Peter E Strazdins received his PhD in computer science from ANU in September 1990. Since 1990, he has been with the Department of Computer Science at ANU and was a member of the ANU-Fujitsu CAP Parallel Computing Project over the years 1990–2002, being Research Leader over 1999–2002. He is an associate professor at the Research School of Computer Science at ANU, where he was Associate Director (Education) over the years 2009–2013. His research interests include parallel algorithms and libraries, large-scale simulations on supercomputers, virtualization and resilience for HPC, and computer simulation, modelling, and performance analysis.

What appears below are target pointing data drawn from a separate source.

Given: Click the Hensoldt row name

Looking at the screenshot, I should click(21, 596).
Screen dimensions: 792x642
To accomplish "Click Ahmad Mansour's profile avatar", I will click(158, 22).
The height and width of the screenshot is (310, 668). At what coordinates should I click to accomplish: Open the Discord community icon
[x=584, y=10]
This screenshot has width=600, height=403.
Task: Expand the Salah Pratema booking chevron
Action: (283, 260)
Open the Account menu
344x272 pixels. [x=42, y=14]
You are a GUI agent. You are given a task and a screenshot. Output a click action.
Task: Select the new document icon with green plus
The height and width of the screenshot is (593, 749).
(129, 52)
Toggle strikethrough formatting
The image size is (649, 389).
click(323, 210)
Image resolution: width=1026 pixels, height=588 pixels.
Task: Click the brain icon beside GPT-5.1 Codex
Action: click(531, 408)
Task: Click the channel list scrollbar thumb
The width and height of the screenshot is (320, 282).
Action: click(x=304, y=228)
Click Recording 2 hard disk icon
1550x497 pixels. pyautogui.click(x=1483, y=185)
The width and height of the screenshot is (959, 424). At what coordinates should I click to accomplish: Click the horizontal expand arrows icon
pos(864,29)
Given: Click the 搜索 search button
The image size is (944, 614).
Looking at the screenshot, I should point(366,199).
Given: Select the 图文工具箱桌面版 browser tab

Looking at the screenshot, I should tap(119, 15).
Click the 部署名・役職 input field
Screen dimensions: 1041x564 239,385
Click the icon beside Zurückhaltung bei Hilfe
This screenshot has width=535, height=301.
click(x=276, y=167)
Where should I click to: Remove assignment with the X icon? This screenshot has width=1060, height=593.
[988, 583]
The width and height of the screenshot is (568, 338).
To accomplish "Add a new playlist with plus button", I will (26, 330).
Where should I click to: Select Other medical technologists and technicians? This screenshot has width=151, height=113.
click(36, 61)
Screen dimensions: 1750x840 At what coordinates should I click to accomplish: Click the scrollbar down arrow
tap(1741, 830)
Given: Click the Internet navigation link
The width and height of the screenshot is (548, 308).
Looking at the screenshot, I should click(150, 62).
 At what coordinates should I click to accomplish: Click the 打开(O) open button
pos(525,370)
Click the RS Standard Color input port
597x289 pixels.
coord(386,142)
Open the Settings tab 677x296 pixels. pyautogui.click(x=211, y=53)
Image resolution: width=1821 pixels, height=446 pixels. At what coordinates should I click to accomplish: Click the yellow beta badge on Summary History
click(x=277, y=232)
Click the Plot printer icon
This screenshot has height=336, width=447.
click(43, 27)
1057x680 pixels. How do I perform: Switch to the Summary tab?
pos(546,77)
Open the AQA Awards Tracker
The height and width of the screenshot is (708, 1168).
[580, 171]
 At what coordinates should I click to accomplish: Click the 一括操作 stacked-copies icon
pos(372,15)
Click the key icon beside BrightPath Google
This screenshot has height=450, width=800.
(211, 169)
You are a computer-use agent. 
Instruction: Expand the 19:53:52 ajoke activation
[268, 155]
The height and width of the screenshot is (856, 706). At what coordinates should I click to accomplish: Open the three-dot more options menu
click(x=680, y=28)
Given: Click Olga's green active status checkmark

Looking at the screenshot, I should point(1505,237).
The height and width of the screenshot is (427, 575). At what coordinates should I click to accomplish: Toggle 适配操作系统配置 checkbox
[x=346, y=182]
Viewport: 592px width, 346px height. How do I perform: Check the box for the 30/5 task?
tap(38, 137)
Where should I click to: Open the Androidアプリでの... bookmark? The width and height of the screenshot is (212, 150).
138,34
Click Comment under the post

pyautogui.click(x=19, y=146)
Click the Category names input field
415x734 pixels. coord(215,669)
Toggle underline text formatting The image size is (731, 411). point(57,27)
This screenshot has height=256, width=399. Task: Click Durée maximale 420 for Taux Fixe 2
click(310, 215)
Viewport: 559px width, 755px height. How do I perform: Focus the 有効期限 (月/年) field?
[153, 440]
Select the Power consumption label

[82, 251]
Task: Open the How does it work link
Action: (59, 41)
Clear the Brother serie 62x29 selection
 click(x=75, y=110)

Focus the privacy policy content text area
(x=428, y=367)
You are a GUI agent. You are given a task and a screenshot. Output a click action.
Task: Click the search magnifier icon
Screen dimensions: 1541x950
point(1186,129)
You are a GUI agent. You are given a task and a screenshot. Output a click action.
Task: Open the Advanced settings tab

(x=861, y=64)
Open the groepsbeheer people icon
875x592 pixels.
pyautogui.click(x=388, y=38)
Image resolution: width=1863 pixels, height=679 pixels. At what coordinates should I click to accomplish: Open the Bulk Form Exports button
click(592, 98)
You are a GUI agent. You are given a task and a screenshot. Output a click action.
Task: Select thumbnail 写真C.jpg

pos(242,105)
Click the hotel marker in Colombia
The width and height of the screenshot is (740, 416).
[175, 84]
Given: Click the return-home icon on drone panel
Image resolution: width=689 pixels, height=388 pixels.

Brendan Harding completed a Bachelor of Philosophy with first class honours in mathematics at ANU in 2010 and recently submitted a PhD thesis at the Mathematical Sciences Institute. His research interests include sparse grids, high-performance computing and fractal geometry.
Markus Hegland received his PhD with Silver Medal in mathematics from the ETH, Zurich, Switzerland, in 1988. He was one of the inaugural research fellows at the newly formed Interdisciplinary Project Center for Supercomputing for 3 years. He came to ANU in 1992 on a 1-year stint in supercomputing after which he was supposed to continue at ETH. However, after a year his ANU contract was extended by 1 year and he resigned from ETH to stay at the ANU until now. Except for a short break of 7 years in computer science he has been a member of the MSI where he currently holds a professorial position. He has been awarded a Senior Hans Fischer Fellowship at the IAS of the Technical University of Munich from 2011–2013. He is still a member of the IAS Focus Group in High Performance Computing in computer science. He has been attracted to problems which appear to be computationally intractable due to the curse of dimensionality, ill-posedness, and dependency in parallel computing.